— Start of Supplied records —
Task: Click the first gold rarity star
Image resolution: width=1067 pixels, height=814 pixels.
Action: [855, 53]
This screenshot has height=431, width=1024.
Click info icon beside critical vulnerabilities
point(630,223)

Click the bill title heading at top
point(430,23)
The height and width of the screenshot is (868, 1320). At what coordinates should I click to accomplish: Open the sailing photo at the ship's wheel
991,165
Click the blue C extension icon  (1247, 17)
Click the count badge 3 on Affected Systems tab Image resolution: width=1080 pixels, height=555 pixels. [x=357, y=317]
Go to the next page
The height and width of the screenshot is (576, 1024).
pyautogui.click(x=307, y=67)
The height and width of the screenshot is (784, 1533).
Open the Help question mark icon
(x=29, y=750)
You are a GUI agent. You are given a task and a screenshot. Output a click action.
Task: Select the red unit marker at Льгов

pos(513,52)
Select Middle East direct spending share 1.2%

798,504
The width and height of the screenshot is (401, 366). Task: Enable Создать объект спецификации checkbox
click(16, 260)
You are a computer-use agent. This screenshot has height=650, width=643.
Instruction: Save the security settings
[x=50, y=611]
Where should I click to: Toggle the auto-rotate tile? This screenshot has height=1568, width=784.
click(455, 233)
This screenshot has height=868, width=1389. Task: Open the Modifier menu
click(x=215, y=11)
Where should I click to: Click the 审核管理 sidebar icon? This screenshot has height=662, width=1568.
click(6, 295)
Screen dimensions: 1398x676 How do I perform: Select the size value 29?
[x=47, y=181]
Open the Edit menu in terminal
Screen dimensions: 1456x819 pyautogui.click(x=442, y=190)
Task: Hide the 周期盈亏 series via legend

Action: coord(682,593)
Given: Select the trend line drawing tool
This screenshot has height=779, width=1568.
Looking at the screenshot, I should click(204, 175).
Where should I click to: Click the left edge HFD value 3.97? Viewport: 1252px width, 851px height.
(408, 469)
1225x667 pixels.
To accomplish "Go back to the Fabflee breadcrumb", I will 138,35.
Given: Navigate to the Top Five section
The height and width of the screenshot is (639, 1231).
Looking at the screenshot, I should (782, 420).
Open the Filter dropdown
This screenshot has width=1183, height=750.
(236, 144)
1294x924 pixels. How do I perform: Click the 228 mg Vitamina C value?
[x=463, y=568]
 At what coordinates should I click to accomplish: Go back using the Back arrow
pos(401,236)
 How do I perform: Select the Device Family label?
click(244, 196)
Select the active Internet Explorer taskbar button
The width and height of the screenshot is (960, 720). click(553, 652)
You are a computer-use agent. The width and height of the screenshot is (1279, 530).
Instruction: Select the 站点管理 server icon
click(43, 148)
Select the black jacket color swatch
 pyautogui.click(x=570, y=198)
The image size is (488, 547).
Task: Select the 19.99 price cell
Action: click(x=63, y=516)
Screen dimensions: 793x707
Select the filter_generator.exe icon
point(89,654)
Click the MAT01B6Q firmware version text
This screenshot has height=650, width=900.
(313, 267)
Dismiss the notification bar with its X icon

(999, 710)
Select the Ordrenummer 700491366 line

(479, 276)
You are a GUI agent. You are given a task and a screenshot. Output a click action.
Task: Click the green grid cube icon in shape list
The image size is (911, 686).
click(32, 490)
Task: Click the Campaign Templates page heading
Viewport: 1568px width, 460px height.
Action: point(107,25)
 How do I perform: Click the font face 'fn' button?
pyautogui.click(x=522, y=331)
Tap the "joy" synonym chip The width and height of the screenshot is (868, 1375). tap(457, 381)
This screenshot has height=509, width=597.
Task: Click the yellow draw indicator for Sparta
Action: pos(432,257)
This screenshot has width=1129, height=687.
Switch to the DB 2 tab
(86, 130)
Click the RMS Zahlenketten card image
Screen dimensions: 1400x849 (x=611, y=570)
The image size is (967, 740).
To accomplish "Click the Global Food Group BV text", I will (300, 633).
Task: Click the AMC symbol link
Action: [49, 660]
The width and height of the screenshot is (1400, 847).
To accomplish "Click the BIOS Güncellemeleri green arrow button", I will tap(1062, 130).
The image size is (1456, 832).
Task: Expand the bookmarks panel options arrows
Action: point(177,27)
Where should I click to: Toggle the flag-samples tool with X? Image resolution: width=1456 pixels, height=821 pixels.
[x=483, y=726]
— End of Supplied records —
* Instructions to follow
Return every line of the records that contains the word "Viewport".

* Exercise solution
Where should I click to: Click the left edge HFD value 3.97? Viewport: 1252px width, 851px height.
Viewport: 1568px width, 460px height.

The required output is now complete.